* [Exercise] Reading down the listing below, count the lines where the word "beside" shows up, then give only that count.

Data shown Start Marker

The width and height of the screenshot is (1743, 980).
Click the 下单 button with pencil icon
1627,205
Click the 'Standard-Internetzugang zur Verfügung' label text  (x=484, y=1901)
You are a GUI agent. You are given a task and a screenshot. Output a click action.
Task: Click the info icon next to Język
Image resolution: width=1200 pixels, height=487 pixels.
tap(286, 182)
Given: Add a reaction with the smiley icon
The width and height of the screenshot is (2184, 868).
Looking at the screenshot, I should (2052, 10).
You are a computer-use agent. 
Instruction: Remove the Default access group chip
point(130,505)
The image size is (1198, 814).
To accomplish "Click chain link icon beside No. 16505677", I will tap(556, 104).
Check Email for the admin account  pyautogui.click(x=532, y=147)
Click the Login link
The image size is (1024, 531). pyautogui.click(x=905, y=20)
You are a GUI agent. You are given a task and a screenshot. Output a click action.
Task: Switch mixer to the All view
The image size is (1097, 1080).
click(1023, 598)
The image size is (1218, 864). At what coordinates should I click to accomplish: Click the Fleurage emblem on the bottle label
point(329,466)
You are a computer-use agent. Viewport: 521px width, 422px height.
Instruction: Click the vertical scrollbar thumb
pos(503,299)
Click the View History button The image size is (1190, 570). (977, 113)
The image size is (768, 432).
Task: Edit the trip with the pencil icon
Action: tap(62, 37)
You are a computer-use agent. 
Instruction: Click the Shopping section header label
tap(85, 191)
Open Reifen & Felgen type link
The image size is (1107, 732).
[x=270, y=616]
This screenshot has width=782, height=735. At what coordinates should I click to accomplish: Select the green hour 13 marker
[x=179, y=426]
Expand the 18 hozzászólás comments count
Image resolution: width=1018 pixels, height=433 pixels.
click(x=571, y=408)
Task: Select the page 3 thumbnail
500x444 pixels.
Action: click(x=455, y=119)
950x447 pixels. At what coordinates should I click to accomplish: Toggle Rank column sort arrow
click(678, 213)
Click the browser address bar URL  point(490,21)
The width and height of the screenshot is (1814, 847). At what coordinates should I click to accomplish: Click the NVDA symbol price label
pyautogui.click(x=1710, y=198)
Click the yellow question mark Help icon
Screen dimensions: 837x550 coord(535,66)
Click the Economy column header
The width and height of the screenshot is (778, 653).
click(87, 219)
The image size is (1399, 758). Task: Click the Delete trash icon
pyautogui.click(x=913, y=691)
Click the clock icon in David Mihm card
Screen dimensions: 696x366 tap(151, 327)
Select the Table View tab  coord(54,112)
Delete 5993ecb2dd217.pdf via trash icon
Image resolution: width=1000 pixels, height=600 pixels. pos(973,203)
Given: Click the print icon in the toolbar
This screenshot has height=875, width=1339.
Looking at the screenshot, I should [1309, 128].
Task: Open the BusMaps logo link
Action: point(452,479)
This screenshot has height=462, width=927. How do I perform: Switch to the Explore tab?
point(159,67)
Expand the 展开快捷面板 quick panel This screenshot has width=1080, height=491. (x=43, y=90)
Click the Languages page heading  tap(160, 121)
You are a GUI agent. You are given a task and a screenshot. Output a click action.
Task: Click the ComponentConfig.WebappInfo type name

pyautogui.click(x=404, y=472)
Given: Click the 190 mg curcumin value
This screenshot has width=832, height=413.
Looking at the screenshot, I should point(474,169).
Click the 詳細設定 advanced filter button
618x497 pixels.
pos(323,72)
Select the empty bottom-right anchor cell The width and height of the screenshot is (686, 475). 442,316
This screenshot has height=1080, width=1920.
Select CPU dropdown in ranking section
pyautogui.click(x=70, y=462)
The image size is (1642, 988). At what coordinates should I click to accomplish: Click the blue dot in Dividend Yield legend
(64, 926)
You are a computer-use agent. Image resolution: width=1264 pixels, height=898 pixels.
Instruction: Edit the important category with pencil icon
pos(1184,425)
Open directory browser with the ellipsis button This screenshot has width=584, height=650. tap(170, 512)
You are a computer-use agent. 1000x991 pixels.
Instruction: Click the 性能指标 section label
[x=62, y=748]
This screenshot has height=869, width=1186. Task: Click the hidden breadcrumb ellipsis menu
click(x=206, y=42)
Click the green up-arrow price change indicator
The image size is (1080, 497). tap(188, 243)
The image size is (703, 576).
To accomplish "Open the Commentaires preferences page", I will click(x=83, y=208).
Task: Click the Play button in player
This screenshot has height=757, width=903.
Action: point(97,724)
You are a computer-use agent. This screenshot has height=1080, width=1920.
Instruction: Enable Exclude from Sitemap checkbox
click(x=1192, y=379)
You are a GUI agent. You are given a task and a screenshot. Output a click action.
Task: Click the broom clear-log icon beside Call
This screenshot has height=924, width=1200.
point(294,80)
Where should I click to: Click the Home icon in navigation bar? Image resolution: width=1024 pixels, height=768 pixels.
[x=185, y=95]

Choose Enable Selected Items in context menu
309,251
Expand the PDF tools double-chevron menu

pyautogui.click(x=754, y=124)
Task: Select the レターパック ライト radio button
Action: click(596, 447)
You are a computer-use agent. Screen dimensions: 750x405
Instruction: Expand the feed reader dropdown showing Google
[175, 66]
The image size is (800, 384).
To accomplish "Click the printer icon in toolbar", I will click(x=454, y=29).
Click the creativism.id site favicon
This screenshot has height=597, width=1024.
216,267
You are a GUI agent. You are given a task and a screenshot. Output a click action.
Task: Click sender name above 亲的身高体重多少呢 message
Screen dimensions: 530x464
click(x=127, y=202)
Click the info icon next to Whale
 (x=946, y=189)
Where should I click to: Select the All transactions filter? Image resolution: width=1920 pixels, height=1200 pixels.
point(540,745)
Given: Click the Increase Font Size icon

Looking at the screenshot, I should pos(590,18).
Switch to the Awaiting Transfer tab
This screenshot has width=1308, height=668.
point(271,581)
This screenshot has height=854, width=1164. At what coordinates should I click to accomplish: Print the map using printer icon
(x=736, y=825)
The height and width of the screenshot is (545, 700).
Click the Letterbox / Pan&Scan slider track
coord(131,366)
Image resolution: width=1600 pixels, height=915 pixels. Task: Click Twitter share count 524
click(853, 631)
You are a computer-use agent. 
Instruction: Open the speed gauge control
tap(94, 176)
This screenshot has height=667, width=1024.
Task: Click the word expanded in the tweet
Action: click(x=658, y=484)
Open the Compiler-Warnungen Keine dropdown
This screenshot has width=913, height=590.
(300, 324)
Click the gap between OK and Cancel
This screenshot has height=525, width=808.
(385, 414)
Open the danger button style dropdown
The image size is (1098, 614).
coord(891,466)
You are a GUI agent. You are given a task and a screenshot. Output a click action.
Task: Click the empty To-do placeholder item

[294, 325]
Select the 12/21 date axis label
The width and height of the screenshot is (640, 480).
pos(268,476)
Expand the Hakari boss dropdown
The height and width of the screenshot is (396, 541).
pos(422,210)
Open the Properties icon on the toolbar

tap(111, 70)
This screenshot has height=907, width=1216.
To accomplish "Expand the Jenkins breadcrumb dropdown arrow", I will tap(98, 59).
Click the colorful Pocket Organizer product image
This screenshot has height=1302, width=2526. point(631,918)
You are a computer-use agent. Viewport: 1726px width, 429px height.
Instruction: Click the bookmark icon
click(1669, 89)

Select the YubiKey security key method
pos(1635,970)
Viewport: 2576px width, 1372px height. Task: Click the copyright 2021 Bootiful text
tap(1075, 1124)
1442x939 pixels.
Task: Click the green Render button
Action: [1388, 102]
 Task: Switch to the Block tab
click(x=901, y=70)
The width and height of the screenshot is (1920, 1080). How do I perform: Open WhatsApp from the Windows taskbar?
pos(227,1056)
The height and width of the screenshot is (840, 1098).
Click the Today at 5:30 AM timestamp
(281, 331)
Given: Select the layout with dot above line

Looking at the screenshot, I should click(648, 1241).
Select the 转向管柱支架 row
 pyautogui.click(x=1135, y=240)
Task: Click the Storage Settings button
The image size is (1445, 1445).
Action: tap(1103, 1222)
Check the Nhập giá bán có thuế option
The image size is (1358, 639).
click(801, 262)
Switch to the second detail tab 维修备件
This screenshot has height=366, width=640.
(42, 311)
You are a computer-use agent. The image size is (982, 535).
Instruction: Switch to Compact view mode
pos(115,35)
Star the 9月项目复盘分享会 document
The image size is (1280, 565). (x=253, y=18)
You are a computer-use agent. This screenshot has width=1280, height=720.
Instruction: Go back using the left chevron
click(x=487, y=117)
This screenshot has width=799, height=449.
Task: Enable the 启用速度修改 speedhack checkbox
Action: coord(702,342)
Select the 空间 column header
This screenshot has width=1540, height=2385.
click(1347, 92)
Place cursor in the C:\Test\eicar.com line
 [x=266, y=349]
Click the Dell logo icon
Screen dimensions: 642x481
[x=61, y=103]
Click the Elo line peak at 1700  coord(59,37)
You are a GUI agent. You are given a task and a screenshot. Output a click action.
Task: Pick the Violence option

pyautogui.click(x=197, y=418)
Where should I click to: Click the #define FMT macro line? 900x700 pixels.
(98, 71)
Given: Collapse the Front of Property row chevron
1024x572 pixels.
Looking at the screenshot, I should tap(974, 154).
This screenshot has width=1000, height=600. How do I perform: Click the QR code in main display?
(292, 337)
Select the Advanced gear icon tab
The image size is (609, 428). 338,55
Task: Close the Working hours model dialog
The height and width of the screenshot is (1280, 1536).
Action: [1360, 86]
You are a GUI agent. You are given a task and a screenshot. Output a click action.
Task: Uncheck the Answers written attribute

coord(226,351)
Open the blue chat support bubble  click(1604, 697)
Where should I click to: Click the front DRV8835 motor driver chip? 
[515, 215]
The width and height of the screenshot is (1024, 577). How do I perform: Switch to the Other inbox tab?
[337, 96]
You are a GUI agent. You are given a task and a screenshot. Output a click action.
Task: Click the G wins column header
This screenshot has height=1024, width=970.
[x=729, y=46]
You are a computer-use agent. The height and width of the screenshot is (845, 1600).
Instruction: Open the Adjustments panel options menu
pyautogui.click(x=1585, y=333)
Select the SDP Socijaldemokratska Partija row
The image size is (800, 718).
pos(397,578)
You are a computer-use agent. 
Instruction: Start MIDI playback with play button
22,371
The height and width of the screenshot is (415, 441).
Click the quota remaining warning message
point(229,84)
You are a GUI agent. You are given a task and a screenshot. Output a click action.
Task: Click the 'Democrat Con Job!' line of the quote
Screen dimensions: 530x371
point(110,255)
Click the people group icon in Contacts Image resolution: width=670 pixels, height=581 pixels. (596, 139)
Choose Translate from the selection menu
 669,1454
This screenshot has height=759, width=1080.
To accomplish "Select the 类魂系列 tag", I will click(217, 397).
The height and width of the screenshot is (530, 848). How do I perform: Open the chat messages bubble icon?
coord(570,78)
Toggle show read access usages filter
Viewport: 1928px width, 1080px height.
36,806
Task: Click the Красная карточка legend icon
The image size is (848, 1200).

Data shown End Marker

* [Output for this exercise] 2